» LISTED ENTRIES
━━━━━━━━━━

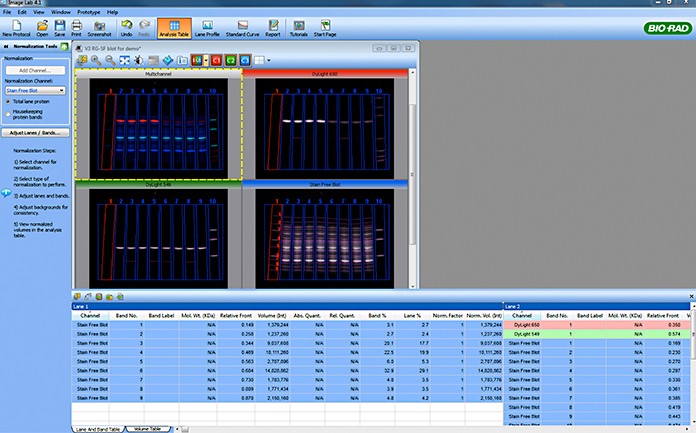
Task: Open the Report icon in the toolbar
Action: pyautogui.click(x=273, y=27)
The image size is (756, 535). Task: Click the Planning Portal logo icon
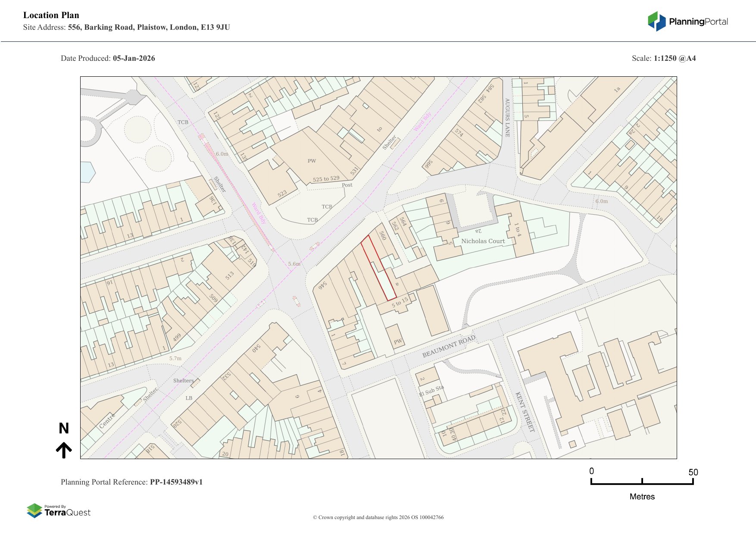[x=656, y=21]
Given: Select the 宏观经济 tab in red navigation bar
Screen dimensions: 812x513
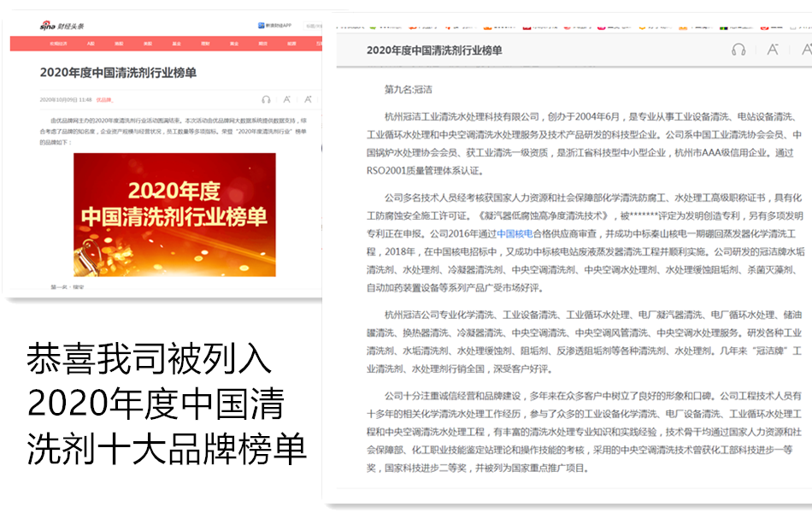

━━━━━━━━━━

» YOUR ASSIGNMENT
Your reply should consist solely of the lines from the line containing "Given: Select the" through the last line of the listing, unchanged and free of pictures.

» RESULT FOR THIS TASK
Given: Select the 宏观经济 tab in red navigation bar
Screen dimensions: 812x513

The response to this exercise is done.